The event, held at the Murambi Genocide Memorial that April, made a powerful impression on many who attended. Murambi is a former technical school where 50,000 Tutsis were murdered; hundreds of desiccated bodies are displayed as testimonial. A Tutsi woman whose arm had been chopped off addressed the gathering, along with the Hutu man (now, improbably, a close friend) who attacked her and murdered her baby. In the council sessions, members of both groups confided their hopes and sorrows with unaccustomed candour. Seide described his plans for the California prison system, where he envisioned groups of inmates teaching council to others. And some of the Rwandans suggested that such a scheme could be a cost-effective way to help reintegrate jailed génocidaires.

Higiro agreed. Soon afterward, he established a new NGO: the Rwanda Center for Council. By autumn, he had recruited a dozen members and convinced top correctional officials that the practice used for healing at the German death camp could have value in Rwanda as well.
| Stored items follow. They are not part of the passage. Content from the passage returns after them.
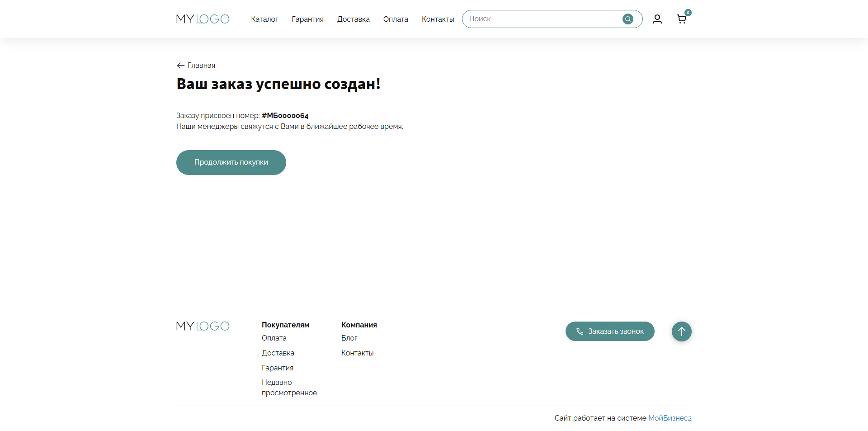868x431 pixels.
Task: Click the footer Доставка link
Action: (278, 353)
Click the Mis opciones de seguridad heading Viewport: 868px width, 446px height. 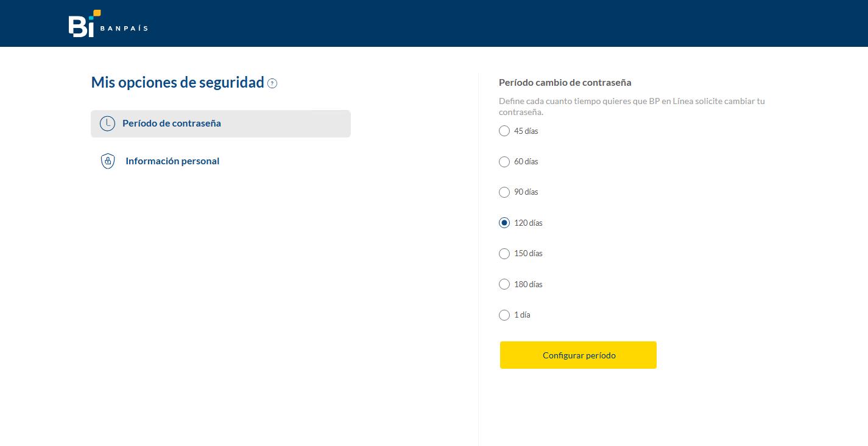point(177,83)
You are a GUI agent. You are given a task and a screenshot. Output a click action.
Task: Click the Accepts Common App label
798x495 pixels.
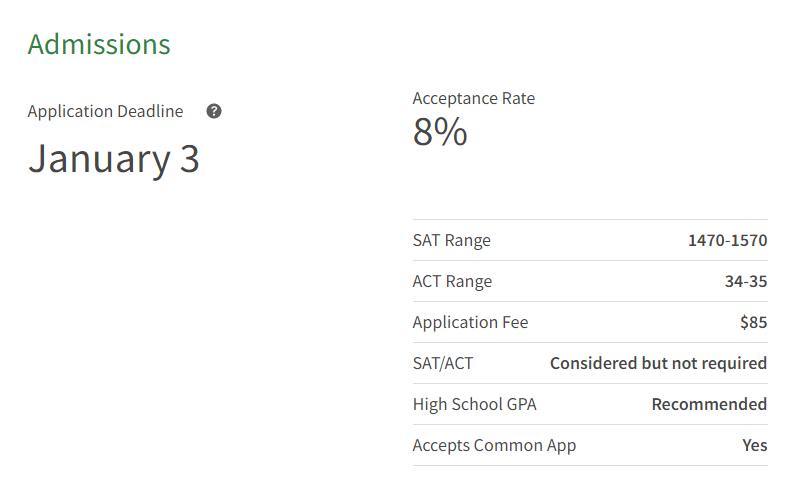494,445
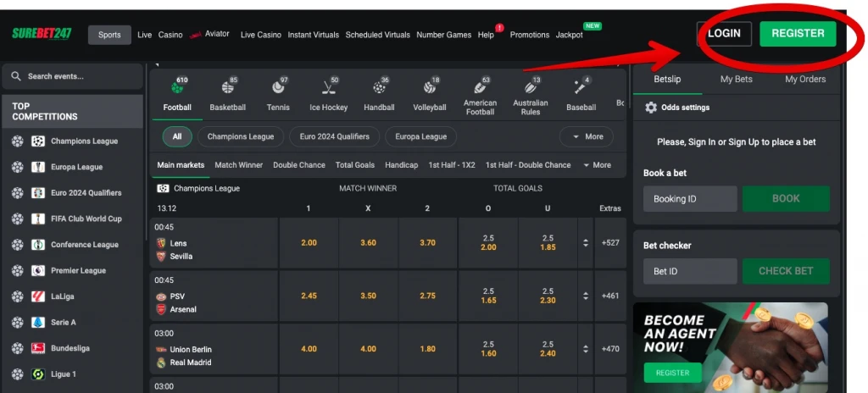Switch to the My Bets tab

click(737, 80)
The parallels between the Holocaust and the Rwandan genocide are easy to see: in both cases, national authorities led a systematic effort to wipe out a minority group, and came appallingly close to succeeding.
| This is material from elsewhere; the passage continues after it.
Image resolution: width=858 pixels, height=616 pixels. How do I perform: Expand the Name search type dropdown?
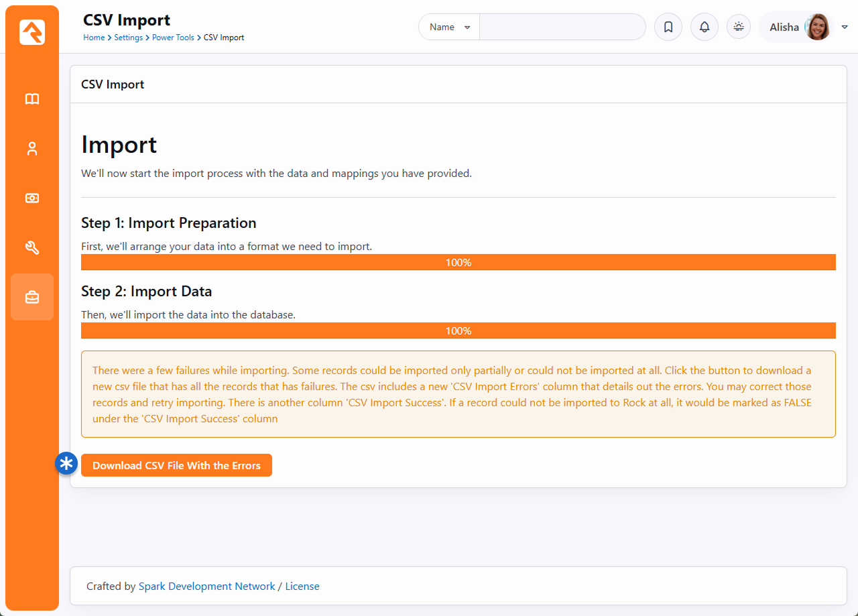pyautogui.click(x=449, y=27)
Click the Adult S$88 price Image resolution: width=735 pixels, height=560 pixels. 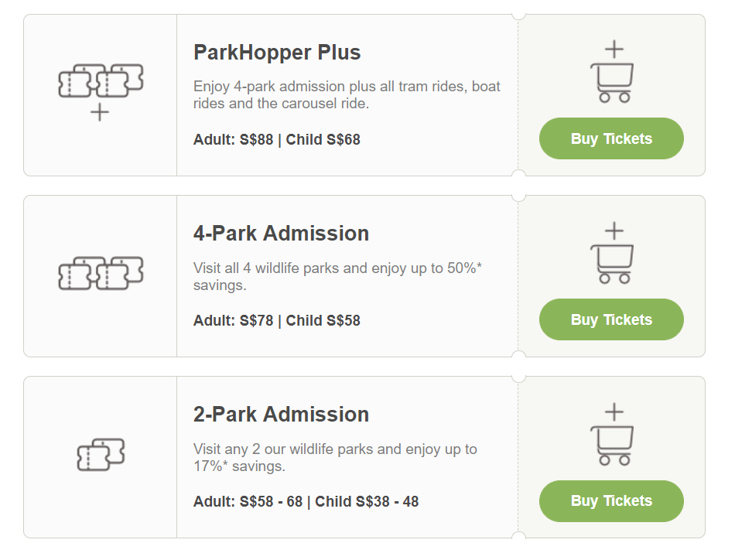point(233,140)
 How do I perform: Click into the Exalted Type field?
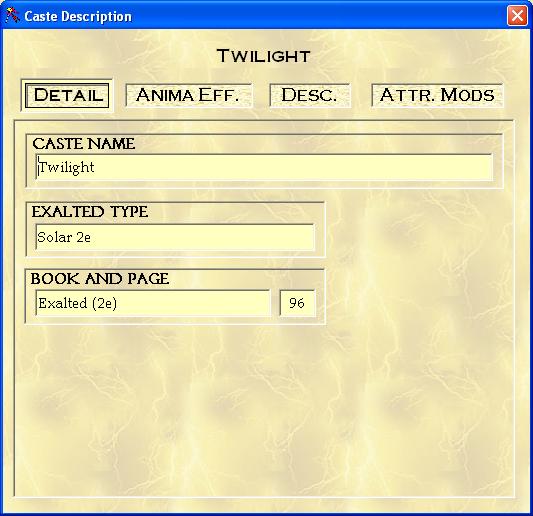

Yet the differences are also striking. To begin with, the Nazis exploited a homegrown prejudice – anti-Semitism – common across Europe and centuries-old. The hatred of Hutu for Tutsi, for all its intensity, had shallower roots. The two groups once lived in harmony as fluid social castes (respectively, peasants and herders), with the Tutsis constituting about 15 per cent of the population. But when Belgian colonists arrived in 1918, they declared the typically taller, lighter-skinned Tutsis racially superior, and began turning them into oppressive overseers. When anti-Tutsi violence erupted in the 1950s, the Belgians switched sides, helping Hutu demagogues rise to power. After independence in 1962, those leaders organised a string of pogroms, culminating in the putative Final Solution of 1994.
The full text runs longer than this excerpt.